-- Direction --
Turn each line of the data below into an item of a numbered list, dropping any blank lines.

- - -

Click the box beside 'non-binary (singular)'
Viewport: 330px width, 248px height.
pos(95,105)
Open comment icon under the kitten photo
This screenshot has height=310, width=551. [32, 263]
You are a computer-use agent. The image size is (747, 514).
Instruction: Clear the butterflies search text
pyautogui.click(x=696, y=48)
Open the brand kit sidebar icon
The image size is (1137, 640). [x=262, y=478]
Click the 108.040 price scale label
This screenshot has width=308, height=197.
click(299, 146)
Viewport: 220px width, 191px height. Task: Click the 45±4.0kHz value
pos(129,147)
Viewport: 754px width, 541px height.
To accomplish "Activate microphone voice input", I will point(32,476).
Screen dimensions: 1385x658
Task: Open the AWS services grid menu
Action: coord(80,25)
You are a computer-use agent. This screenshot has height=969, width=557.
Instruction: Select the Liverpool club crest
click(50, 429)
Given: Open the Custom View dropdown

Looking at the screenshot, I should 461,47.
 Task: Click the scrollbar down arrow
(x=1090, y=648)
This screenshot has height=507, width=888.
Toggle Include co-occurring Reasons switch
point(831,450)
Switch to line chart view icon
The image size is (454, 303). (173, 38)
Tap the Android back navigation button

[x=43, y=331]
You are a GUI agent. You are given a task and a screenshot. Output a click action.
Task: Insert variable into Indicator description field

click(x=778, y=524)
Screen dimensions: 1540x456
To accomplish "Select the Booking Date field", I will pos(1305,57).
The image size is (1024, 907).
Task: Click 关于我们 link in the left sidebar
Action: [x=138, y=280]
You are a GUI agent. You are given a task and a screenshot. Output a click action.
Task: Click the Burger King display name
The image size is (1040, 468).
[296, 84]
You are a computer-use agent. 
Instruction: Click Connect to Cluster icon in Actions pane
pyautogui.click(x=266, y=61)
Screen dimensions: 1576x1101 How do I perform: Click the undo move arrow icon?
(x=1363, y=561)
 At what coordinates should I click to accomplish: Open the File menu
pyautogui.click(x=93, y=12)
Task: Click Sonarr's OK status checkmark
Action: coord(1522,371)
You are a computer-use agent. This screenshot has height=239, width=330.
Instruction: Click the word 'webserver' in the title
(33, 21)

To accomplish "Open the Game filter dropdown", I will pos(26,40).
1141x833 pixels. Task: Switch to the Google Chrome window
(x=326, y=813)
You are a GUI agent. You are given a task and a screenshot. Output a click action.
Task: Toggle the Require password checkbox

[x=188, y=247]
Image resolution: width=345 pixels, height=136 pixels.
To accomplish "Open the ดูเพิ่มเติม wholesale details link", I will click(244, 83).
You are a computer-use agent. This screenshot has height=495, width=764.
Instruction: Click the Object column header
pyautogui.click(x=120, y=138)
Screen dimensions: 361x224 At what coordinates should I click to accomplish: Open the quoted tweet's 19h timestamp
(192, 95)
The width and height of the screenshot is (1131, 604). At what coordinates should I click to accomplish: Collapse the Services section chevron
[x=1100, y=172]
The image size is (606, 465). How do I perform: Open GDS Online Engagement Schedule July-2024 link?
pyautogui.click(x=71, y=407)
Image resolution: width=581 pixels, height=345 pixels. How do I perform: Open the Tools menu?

- - -

-- Response to this exercise --
1. Click the box beside 'non-binary (singular)'
2. Viewport: 330px width, 248px height.
3. pos(95,105)
4. Open comment icon under the kitten photo
5. This screenshot has height=310, width=551. [32, 263]
6. You are a computer-use agent. The image size is (747, 514).
7. Instruction: Clear the butterflies search text
8. pyautogui.click(x=696, y=48)
9. Open the brand kit sidebar icon
10. The image size is (1137, 640). [x=262, y=478]
11. Click the 108.040 price scale label
12. This screenshot has width=308, height=197.
13. click(299, 146)
14. Viewport: 220px width, 191px height. Task: Click the 45±4.0kHz value
15. pos(129,147)
16. Viewport: 754px width, 541px height.
17. To accomplish "Activate microphone voice input", I will point(32,476).
18. Screen dimensions: 1385x658
19. Task: Open the AWS services grid menu
20. Action: coord(80,25)
21. You are a computer-use agent. This screenshot has height=969, width=557.
22. Instruction: Select the Liverpool club crest
23. click(50, 429)
24. Given: Open the Custom View dropdown
25. Looking at the screenshot, I should 461,47.
26.  Task: Click the scrollbar down arrow
27. (x=1090, y=648)
28. This screenshot has height=507, width=888.
29. Toggle Include co-occurring Reasons switch
30. point(831,450)
31. Switch to line chart view icon
32. The image size is (454, 303). (173, 38)
33. Tap the Android back navigation button
34. [x=43, y=331]
35. You are a GUI agent. You are given a task and a screenshot. Output a click action.
36. Task: Insert variable into Indicator description field
37. click(x=778, y=524)
38. Screen dimensions: 1540x456
39. To accomplish "Select the Booking Date field", I will pos(1305,57).
40. The image size is (1024, 907).
41. Task: Click 关于我们 link in the left sidebar
42. Action: [x=138, y=280]
43. You are a GUI agent. You are given a task and a screenshot. Output a click action.
44. Task: Click the Burger King display name
45. The image size is (1040, 468).
46. [296, 84]
47. You are a computer-use agent. 
48. Instruction: Click Connect to Cluster icon in Actions pane
49. pyautogui.click(x=266, y=61)
50. Screen dimensions: 1576x1101 How do I perform: Click the undo move arrow icon?
51. (x=1363, y=561)
52.  At what coordinates should I click to accomplish: Open the File menu
53. pyautogui.click(x=93, y=12)
54. Task: Click Sonarr's OK status checkmark
55. Action: coord(1522,371)
56. You are a computer-use agent. This screenshot has height=239, width=330.
57. Instruction: Click the word 'webserver' in the title
58. (33, 21)
59. To accomplish "Open the Game filter dropdown", I will pos(26,40).
60. 1141x833 pixels. Task: Switch to the Google Chrome window
61. (x=326, y=813)
62. You are a GUI agent. You are given a task and a screenshot. Output a click action.
63. Task: Toggle the Require password checkbox
64. [x=188, y=247]
65. Image resolution: width=345 pixels, height=136 pixels.
66. To accomplish "Open the ดูเพิ่มเติม wholesale details link", I will click(244, 83).
67. You are a computer-use agent. This screenshot has height=495, width=764.
68. Instruction: Click the Object column header
69. pyautogui.click(x=120, y=138)
70. Screen dimensions: 361x224 At what coordinates should I click to accomplish: Open the quoted tweet's 19h timestamp
71. (192, 95)
72. The width and height of the screenshot is (1131, 604). At what coordinates should I click to accomplish: Collapse the Services section chevron
73. [x=1100, y=172]
74. The image size is (606, 465). How do I perform: Open GDS Online Engagement Schedule July-2024 link?
75. pyautogui.click(x=71, y=407)
76. Image resolution: width=581 pixels, height=345 pixels. How do I perform: Open the Tools menu?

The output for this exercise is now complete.